The story takes place in the small town of New Holland, the kind of place with nosy neighbors and a line in the official town song about “modest homes at modest prices.” Look just beyond the perfectly manicured lawns, however, and you’ll find goth kids with creepy names like Victor Frankenstein, (voiced by Charlie Tahan), his parents (voiced by Catherine O’Hara & Martin Short) and dog Sparky. When Sparky is unexpectedly killed, Victor takes his mother’s platitude to heart—the “never leave you” part anyway—digs up his pet and brings him back to life using a method he learned in science class.  He’s thrilled to have Sparky back, but will his parents and friends be as happy?

Reanimating corpses is not exactly the subject of kid’s films… unless you’re Tim Burton, who takes a horror premise and turns it into a touching and funny family story about a lonely boy and his best friend. The climax may be too intense for small kids, so judge your child’s tolerance for giant Sea Monkeys and some mild action before shelling out for tickets for the whole family.

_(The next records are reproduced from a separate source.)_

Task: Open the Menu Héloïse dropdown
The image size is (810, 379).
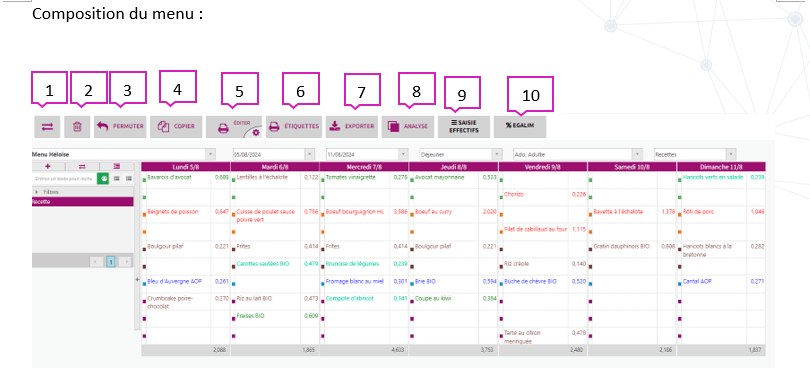Action: coord(123,154)
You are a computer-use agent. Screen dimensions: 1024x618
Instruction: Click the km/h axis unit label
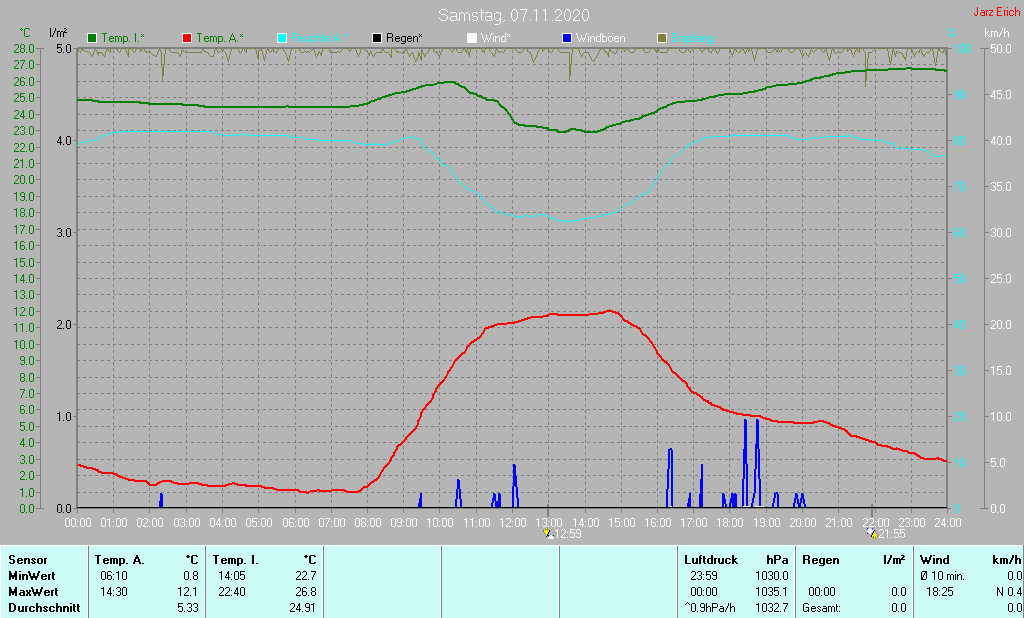997,33
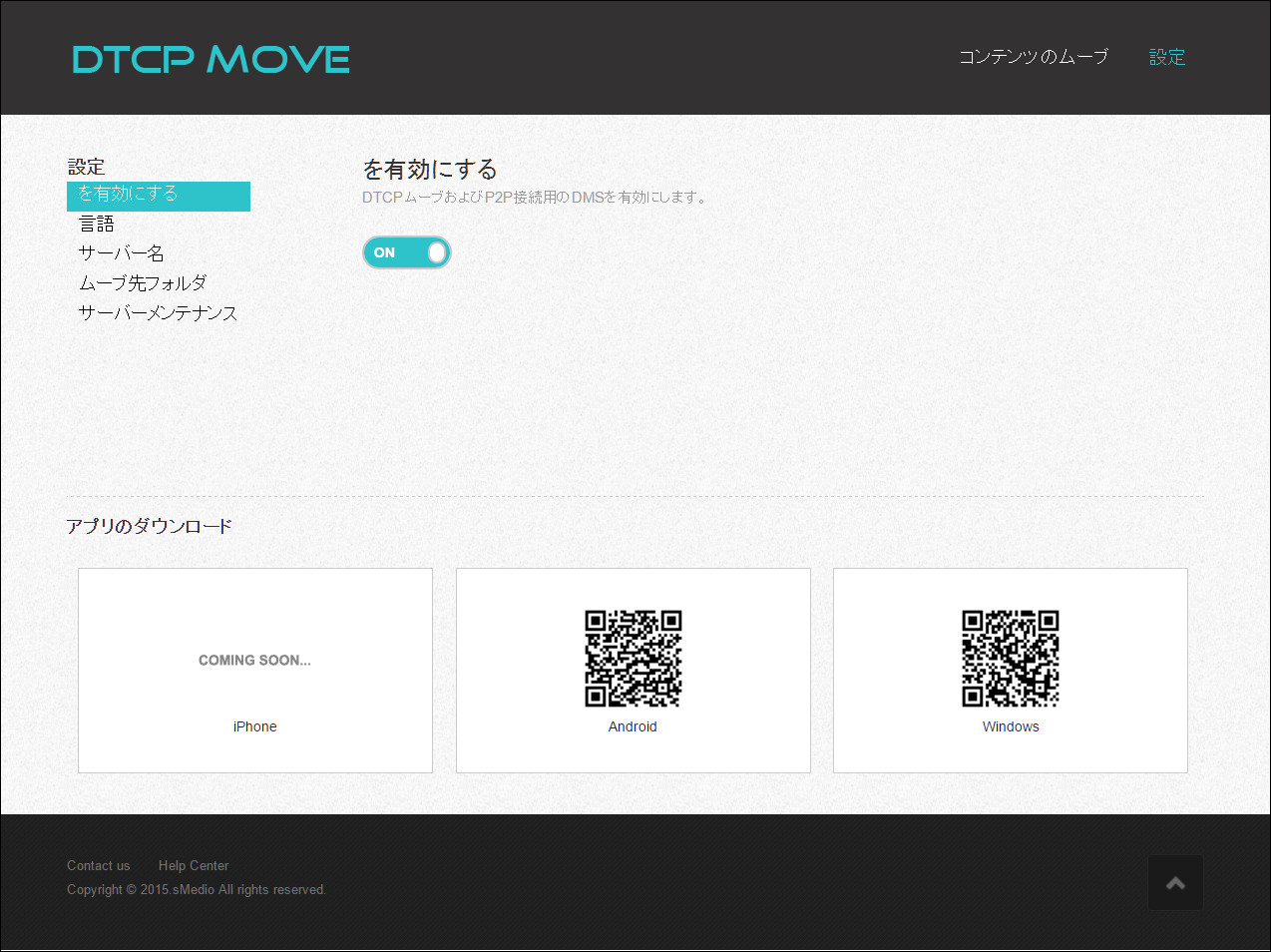Screen dimensions: 1271x952
Task: Open the Android app download card
Action: (x=633, y=670)
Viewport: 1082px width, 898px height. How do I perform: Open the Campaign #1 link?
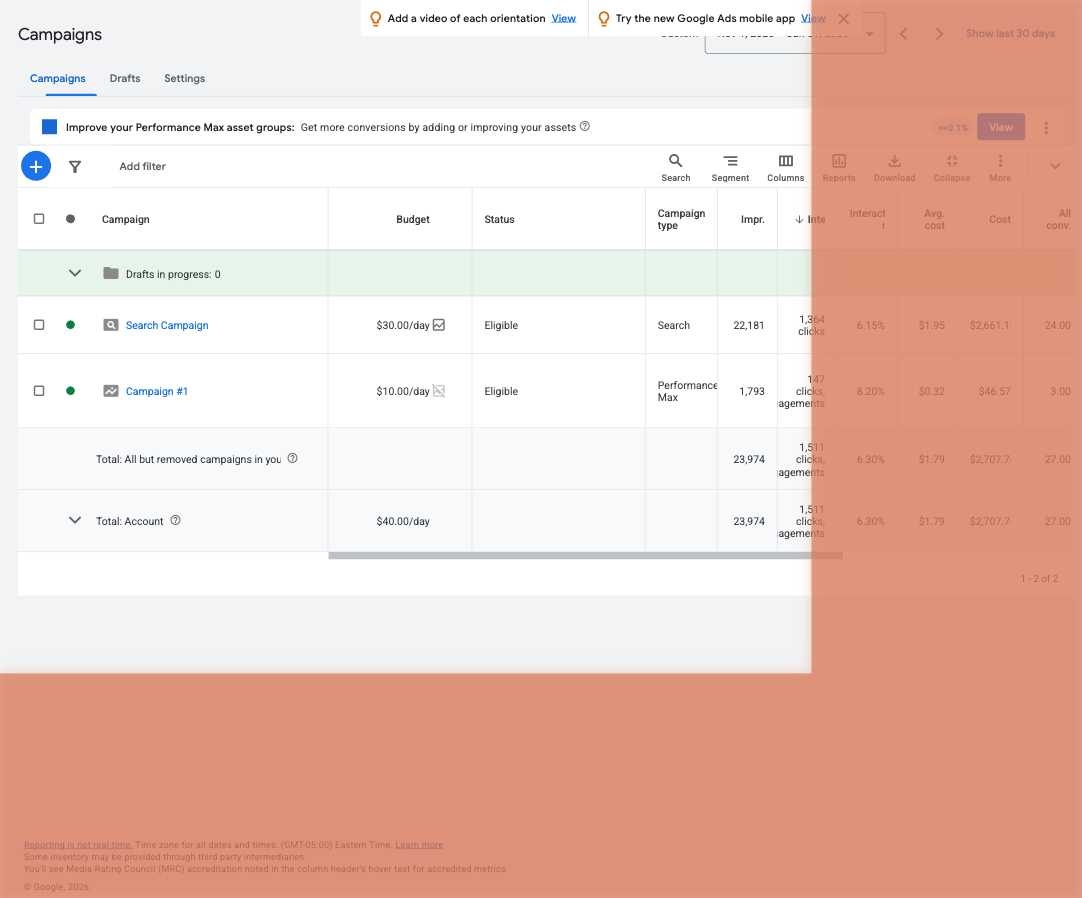(157, 391)
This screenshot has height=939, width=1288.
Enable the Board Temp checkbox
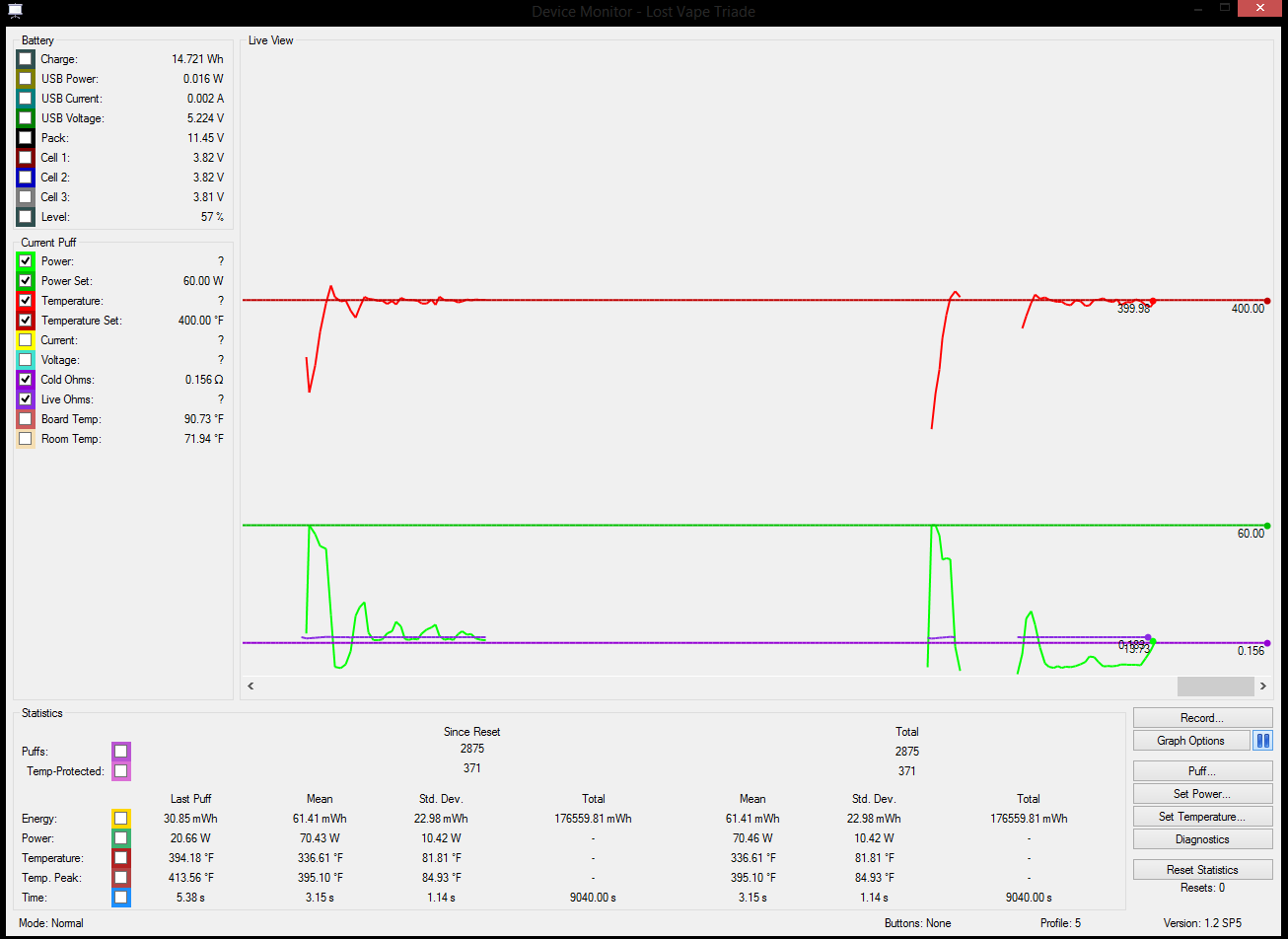pos(26,419)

Using gorgeous black-and-white and 3D Burton has crafted visuals that would make James Whale proud. No detail is too small or too strange for the director’s eye, from the beautiful set design to the homages to “Gamera” and “An American Werewolf in London.”

All the macabre elements of good old fashioned horror movies are represented—mobs with torches, lightening strikes bringing dead things back to life—but underneath it all is a great deal of heart, something that has been missing from Burton’s recent blockbuster work. “Frankenweenie” feels more personal, and because of the stop-motion animation, handmade. Kids may not get the “Bride of Frankenstein” gag, but they’ll love the look of the film.

Good voice work from Burton’s “Beetlejuice” cast members O’Hara and Wynona Ryder with “Ed Wood’s” Martin Landau chiming in and new comers like Short, Tahan and Atticus Shaffer bring the ghoulish puppets to life, animating them with personality.

Tim Burton has been trying to make “Frankenweenie” for a long time. It first saw life as a Disney short way back in 1984, and has definitely been worth the wait.